▶ Problem details:
Work out how many lines in the material beneath contain "Enable". Give only that number.

Exercise material below:

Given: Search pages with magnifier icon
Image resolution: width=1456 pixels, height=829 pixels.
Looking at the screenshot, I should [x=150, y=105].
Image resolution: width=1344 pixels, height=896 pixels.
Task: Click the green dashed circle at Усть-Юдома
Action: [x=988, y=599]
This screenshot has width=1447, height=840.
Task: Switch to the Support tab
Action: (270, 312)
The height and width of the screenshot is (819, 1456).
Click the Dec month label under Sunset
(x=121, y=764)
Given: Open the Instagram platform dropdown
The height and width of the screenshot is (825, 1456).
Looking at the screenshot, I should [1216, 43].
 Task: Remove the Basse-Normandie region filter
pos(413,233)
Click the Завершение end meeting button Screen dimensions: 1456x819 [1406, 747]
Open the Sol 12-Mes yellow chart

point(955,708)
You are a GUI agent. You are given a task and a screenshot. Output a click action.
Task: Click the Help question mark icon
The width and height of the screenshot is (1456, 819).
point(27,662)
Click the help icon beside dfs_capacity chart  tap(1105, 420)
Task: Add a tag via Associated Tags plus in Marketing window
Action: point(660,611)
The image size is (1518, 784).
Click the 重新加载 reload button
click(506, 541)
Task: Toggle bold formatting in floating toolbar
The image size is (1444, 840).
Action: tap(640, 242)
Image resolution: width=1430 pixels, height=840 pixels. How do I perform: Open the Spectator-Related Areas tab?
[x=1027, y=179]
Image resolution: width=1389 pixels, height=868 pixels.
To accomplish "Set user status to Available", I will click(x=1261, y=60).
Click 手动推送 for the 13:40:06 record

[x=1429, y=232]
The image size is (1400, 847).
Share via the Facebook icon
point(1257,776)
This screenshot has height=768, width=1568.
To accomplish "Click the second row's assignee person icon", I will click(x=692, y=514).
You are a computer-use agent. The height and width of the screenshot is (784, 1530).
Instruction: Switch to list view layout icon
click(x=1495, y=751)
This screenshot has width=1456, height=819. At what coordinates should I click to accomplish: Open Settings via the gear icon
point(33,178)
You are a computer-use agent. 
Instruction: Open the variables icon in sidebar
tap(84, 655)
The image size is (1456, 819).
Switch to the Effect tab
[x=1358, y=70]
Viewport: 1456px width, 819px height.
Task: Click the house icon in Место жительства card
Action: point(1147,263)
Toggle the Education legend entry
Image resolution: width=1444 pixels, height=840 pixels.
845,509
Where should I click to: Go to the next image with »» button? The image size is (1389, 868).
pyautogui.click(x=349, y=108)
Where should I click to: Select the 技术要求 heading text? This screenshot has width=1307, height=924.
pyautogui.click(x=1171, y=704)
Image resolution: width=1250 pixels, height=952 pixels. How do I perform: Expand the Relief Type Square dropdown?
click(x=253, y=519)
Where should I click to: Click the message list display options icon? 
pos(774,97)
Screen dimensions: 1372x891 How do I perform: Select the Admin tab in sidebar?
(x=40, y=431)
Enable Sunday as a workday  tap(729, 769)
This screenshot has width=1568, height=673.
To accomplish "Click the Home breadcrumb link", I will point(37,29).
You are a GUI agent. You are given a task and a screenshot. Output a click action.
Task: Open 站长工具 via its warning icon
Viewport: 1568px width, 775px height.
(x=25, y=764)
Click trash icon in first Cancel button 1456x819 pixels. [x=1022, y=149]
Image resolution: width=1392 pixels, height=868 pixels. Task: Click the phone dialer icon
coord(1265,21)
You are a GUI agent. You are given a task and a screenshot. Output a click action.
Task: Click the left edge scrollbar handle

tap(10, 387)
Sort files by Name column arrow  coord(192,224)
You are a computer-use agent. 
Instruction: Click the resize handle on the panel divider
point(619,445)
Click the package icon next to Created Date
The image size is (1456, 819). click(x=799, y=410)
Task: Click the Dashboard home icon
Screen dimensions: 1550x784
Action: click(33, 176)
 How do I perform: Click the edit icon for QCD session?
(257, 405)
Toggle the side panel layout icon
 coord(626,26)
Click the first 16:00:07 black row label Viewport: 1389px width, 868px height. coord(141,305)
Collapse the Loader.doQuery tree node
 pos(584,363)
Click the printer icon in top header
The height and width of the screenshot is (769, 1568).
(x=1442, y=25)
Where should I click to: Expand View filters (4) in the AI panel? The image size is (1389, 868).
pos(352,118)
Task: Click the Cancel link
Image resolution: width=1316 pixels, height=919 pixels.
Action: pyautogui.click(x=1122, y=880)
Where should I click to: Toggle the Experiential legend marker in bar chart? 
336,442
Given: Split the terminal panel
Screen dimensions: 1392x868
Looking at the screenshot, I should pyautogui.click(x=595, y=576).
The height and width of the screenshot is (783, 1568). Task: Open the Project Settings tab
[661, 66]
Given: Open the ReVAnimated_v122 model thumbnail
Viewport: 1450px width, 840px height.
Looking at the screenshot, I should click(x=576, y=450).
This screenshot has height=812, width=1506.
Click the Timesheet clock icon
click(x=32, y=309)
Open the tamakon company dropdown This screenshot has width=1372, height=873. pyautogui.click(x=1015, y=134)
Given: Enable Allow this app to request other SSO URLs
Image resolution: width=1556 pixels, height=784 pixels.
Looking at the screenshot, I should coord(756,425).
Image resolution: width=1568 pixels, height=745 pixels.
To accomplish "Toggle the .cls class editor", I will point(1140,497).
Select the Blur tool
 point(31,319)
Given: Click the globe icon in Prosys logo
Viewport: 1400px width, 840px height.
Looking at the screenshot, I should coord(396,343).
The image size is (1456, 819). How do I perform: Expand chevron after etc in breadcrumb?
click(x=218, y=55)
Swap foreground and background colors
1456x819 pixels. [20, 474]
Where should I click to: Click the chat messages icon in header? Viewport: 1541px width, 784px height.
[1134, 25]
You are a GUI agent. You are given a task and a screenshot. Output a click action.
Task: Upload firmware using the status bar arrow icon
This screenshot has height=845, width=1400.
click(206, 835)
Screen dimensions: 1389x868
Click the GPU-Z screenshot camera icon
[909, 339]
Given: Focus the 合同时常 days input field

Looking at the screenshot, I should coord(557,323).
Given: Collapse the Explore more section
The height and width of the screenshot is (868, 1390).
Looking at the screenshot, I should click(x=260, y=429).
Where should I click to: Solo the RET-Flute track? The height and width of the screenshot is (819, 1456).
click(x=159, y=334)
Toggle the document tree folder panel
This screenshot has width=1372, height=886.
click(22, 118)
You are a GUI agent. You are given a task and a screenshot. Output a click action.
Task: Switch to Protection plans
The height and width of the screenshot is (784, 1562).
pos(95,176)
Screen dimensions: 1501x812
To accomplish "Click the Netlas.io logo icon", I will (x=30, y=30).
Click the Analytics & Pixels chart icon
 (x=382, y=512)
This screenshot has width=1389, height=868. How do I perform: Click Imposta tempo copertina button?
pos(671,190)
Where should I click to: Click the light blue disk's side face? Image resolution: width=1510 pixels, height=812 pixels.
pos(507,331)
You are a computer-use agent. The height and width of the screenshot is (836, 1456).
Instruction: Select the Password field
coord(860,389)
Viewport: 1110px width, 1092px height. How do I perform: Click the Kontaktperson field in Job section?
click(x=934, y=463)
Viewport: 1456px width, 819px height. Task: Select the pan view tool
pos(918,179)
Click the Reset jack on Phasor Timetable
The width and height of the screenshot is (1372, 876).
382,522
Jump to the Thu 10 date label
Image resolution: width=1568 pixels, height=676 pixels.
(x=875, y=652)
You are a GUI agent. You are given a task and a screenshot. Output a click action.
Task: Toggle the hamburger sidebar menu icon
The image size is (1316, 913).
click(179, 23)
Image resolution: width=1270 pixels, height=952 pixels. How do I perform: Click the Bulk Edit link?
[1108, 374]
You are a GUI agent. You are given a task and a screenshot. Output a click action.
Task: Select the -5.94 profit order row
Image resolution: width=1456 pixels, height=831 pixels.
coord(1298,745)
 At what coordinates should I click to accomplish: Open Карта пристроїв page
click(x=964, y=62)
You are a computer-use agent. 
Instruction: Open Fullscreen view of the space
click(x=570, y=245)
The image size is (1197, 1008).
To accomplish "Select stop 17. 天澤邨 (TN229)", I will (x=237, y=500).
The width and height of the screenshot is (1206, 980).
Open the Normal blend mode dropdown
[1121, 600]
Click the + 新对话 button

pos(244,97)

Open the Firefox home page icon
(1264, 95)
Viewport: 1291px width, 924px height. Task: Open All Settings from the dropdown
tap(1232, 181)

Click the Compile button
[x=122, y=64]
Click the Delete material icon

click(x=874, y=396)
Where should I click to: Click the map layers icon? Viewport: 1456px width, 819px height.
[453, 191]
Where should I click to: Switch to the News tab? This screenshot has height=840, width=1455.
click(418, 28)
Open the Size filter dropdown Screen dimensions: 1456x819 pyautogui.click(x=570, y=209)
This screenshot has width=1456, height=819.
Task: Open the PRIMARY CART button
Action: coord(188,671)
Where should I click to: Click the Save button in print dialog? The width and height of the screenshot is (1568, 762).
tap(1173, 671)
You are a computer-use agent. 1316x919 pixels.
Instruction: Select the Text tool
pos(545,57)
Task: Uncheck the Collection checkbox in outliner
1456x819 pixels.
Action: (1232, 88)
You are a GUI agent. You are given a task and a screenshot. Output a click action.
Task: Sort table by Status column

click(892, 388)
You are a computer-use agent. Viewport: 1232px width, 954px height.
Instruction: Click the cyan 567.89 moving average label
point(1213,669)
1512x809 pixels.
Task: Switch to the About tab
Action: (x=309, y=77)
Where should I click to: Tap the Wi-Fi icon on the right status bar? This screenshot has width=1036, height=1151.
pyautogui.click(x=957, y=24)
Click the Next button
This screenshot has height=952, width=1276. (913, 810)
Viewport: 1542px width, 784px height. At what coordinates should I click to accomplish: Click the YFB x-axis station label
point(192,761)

End of Exercise material.

▶ Solved exercise:
2